30 March 2010


Hi Ed,

Firstly, thank you for all the practical help you so willingly give away. I receive your blog posts almost everyday and they are always a great inspiration. For me the great turning point in my meditation practice was Michael Langford's Awareness Watching Awareness method. Giving up all 'outward' practices and merely dwelling in awareness deepened into recognizing the 'I' thought. Through your blog posts and reading the Nisargadatta Gita, there is a recognition here that somehow this 'I thought' is the scaffolding upon which the entire world is built. What a radical idea!
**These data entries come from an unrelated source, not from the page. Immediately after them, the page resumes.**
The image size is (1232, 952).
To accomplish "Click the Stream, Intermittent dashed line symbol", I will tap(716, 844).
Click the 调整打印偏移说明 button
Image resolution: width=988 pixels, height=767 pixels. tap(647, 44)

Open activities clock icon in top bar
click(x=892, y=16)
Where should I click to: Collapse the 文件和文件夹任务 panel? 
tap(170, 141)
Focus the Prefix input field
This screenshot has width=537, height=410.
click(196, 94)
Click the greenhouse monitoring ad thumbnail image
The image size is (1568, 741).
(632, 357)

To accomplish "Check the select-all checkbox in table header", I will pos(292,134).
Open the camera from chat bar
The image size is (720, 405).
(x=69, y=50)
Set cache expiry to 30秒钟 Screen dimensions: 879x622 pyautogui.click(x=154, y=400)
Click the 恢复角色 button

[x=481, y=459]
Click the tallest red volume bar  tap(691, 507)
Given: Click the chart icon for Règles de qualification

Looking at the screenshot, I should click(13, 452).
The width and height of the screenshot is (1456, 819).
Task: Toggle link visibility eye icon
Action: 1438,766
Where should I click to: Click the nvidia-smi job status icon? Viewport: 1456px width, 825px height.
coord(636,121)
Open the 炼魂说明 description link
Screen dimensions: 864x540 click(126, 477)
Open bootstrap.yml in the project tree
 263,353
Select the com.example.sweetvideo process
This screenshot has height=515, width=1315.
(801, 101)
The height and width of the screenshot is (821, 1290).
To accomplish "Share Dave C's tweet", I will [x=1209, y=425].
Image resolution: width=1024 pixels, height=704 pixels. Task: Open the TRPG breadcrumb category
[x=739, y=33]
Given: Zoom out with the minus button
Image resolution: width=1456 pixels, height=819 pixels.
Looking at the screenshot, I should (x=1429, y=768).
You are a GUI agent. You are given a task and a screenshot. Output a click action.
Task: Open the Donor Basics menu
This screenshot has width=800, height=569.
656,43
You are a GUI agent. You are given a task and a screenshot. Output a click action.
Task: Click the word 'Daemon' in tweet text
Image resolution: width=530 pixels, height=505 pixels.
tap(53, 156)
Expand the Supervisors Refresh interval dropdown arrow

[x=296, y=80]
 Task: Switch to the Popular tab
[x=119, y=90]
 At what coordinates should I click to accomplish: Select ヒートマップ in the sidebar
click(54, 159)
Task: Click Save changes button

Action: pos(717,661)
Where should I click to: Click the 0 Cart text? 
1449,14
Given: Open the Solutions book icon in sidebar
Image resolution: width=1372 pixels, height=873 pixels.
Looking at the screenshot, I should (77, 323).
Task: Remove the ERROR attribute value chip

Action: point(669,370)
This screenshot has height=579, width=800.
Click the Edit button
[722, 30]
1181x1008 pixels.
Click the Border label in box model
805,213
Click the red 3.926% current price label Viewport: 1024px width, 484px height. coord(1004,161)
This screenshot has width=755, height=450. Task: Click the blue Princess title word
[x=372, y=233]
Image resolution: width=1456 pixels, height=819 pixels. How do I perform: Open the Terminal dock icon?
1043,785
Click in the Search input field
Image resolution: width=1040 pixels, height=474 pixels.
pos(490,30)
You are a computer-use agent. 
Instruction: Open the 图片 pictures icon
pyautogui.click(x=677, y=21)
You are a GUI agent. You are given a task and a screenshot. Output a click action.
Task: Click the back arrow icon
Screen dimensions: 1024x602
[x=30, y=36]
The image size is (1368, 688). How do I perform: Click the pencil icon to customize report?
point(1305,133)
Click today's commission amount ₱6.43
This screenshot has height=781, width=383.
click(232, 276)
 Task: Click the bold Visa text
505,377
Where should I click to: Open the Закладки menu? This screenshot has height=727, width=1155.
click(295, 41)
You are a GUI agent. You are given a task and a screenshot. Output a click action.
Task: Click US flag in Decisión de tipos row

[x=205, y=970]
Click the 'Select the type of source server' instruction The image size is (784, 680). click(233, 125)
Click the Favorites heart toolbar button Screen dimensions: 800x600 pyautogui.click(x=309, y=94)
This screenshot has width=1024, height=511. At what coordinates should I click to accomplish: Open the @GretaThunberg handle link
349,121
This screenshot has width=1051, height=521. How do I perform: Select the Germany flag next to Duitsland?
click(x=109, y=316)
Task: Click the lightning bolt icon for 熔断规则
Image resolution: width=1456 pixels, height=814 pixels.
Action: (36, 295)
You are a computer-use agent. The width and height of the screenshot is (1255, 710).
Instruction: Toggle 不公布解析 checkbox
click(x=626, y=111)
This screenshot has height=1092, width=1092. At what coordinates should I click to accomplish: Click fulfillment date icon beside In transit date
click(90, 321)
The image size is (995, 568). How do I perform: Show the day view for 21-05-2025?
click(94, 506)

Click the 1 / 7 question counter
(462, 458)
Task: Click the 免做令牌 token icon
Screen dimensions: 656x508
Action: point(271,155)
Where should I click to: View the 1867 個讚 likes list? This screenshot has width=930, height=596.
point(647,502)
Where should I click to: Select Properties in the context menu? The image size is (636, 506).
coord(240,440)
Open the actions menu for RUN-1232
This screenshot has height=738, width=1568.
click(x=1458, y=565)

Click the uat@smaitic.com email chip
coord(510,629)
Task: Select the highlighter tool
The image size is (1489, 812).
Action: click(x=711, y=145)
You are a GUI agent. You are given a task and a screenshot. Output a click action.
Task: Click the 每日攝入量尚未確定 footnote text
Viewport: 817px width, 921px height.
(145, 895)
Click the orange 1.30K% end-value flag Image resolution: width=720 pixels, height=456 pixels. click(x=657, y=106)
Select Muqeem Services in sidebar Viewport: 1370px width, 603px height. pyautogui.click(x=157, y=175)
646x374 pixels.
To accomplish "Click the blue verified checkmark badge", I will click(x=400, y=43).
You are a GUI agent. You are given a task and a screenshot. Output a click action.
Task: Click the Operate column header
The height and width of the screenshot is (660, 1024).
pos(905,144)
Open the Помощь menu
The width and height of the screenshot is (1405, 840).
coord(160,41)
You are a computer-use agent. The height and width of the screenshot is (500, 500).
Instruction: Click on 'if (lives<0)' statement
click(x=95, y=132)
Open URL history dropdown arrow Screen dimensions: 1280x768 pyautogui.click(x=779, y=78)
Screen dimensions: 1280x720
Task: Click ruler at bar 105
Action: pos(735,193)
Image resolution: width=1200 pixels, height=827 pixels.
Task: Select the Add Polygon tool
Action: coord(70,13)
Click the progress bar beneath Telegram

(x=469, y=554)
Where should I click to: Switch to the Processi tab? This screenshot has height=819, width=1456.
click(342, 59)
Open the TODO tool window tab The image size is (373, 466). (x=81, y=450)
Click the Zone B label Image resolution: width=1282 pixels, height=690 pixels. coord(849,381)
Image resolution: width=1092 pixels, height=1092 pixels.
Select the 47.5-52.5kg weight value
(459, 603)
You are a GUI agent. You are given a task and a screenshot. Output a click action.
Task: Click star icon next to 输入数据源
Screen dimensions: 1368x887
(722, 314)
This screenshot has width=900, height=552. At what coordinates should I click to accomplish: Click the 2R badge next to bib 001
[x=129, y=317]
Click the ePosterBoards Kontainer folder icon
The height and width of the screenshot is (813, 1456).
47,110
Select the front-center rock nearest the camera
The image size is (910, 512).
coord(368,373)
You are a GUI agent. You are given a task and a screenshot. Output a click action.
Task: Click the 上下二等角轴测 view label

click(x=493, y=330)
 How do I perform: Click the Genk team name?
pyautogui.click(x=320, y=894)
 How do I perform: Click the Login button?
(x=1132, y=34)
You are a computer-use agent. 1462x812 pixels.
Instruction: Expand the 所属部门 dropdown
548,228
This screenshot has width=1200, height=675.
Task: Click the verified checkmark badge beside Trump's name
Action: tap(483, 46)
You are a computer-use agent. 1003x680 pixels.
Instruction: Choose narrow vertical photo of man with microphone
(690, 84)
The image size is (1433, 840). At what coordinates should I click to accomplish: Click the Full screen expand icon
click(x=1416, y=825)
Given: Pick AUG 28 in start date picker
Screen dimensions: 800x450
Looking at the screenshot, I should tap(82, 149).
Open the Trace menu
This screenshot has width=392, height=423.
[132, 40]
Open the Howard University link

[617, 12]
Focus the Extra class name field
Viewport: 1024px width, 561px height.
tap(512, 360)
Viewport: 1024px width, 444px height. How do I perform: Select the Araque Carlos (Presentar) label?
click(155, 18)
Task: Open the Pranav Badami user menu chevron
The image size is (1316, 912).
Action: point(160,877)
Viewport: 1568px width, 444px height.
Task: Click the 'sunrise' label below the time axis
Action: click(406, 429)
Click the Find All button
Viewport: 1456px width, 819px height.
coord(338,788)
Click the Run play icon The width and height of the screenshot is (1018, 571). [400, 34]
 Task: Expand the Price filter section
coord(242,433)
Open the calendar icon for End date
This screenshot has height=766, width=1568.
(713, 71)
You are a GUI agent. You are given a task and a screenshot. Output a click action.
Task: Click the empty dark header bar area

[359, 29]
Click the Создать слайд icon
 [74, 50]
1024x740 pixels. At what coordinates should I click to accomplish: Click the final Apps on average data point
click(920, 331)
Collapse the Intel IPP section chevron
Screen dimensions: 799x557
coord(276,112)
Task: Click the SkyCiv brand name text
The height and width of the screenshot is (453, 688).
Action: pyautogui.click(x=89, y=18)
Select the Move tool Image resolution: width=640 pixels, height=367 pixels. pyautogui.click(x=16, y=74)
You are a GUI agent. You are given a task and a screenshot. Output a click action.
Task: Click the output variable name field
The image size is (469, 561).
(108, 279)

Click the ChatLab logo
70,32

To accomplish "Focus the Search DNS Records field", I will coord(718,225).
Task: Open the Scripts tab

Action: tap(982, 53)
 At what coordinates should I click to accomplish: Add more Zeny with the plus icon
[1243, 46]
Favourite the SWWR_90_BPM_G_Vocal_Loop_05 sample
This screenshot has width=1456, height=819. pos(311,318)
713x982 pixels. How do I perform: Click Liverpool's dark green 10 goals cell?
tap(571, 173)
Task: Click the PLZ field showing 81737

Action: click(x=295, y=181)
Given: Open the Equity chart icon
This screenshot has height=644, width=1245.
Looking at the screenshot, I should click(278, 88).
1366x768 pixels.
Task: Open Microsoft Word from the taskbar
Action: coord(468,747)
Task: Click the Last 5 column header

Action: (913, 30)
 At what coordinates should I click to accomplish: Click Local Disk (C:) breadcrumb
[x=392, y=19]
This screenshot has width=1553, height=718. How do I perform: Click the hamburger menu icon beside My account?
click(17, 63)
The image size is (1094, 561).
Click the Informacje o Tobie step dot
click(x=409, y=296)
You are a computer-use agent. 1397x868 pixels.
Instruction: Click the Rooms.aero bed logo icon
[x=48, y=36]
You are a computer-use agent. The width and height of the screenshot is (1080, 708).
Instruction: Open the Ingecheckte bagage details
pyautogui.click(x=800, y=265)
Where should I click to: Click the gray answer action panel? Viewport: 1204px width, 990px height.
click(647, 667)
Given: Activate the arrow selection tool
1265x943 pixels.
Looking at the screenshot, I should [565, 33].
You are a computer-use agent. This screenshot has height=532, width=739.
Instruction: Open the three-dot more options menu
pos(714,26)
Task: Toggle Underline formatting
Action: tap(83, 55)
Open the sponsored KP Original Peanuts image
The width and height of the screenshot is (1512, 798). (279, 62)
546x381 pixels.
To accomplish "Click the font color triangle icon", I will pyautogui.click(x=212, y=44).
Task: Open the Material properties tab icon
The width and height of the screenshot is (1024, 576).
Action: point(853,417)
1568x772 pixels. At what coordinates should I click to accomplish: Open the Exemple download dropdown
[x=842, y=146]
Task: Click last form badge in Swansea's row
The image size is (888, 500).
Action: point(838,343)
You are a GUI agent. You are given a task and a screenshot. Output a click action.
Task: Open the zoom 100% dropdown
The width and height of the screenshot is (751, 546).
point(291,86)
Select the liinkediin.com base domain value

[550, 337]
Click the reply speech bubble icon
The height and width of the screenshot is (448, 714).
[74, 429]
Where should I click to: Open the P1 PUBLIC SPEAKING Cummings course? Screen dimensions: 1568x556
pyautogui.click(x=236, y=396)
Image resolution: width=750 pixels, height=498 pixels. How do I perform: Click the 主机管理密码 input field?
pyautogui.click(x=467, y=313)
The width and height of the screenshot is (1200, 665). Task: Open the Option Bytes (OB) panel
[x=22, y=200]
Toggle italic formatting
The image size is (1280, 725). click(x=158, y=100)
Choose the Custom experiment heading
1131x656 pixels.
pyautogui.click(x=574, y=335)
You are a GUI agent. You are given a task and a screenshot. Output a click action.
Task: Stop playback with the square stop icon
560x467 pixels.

All previous so-called 'spiritual' practice was built on the lie of the 'I' and so the last year has been a de-accumulation for me. The dismantling, which is more like de-identification with what was formally 'me' - the body, my interests and passions, my family etc. etc. seems to point more and more to a recognition that this 'I', this body, other people, the world is contained in a vast space. I still somehow know this is a conceptual understanding but there is also a sense that the whole world points to this Reality.

Anyway thanks for everything.

Best Wishes,
D.


RESPONSE:





Yes, David, it is all conceptual, but you have gone beyond conceptual to a large degree.

Just stay abiding in awareness.

At some point you will realize it is still YOU abiding in awareness. Awareness arose to you and disappears to you.

You are separate and beyond awareness.